YOUR GOAL.
For this exercise, transcribe all the records below exactly.

Source data.
———

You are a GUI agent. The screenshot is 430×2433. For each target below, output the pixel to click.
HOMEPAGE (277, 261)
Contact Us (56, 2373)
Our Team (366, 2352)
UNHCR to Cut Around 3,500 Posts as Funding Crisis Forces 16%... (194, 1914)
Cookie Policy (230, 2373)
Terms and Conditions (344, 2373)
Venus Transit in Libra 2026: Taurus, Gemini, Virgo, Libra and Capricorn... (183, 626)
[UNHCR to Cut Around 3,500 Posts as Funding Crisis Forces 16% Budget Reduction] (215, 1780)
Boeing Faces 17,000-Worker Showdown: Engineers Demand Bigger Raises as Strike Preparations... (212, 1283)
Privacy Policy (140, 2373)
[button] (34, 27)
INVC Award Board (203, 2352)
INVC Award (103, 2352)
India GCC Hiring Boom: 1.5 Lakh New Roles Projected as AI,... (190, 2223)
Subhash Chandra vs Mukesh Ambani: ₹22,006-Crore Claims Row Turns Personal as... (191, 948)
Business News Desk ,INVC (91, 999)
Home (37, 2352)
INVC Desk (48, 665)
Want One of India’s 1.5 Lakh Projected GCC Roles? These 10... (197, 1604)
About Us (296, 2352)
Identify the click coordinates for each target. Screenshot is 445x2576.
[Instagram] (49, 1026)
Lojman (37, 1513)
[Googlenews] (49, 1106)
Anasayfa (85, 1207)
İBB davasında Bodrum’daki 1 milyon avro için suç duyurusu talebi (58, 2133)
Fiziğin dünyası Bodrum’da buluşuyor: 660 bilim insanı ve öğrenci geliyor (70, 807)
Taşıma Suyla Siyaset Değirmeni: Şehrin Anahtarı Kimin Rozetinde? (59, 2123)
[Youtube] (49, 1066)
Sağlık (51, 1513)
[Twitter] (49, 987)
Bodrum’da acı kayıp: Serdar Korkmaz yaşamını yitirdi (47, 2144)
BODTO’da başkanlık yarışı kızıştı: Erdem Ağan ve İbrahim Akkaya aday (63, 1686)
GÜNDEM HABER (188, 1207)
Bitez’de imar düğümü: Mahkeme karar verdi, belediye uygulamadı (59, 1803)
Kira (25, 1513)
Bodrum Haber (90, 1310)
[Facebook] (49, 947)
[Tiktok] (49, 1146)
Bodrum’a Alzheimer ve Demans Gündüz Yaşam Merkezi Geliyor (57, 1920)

———

WORKED SOLUTION.
You are a GUI agent. The screenshot is 430×2433. For each target below, output the pixel to click.
HOMEPAGE (277, 261)
Contact Us (56, 2373)
Our Team (366, 2352)
UNHCR to Cut Around 3,500 Posts as Funding Crisis Forces 16%... (194, 1914)
Cookie Policy (230, 2373)
Terms and Conditions (344, 2373)
Venus Transit in Libra 2026: Taurus, Gemini, Virgo, Libra and Capricorn... (183, 626)
[UNHCR to Cut Around 3,500 Posts as Funding Crisis Forces 16% Budget Reduction] (215, 1780)
Boeing Faces 17,000-Worker Showdown: Engineers Demand Bigger Raises as Strike Preparations... (212, 1283)
Privacy Policy (140, 2373)
[button] (34, 27)
INVC Award Board (203, 2352)
INVC Award (103, 2352)
India GCC Hiring Boom: 1.5 Lakh New Roles Projected as AI,... (190, 2223)
Subhash Chandra vs Mukesh Ambani: ₹22,006-Crore Claims Row Turns Personal as... (191, 948)
Business News Desk ,INVC (91, 999)
Home (37, 2352)
INVC Desk (48, 665)
Want One of India’s 1.5 Lakh Projected GCC Roles? These 10... (197, 1604)
About Us (296, 2352)
Identify the click coordinates for each target. Screenshot is 445x2576.
[Instagram] (49, 1026)
Lojman (37, 1513)
[Googlenews] (49, 1106)
Anasayfa (85, 1207)
İBB davasında Bodrum’daki 1 milyon avro için suç duyurusu talebi (58, 2133)
Fiziğin dünyası Bodrum’da buluşuyor: 660 bilim insanı ve öğrenci geliyor (70, 807)
Taşıma Suyla Siyaset Değirmeni: Şehrin Anahtarı Kimin Rozetinde? (59, 2123)
[Youtube] (49, 1066)
Sağlık (51, 1513)
[Twitter] (49, 987)
Bodrum’da acı kayıp: Serdar Korkmaz yaşamını yitirdi (47, 2144)
BODTO’da başkanlık yarışı kızıştı: Erdem Ağan ve İbrahim Akkaya aday (63, 1686)
GÜNDEM HABER (188, 1207)
Bitez’de imar düğümü: Mahkeme karar verdi, belediye uygulamadı (59, 1803)
Kira (25, 1513)
Bodrum Haber (90, 1310)
[Facebook] (49, 947)
[Tiktok] (49, 1146)
Bodrum’a Alzheimer ve Demans Gündüz Yaşam Merkezi Geliyor (57, 1920)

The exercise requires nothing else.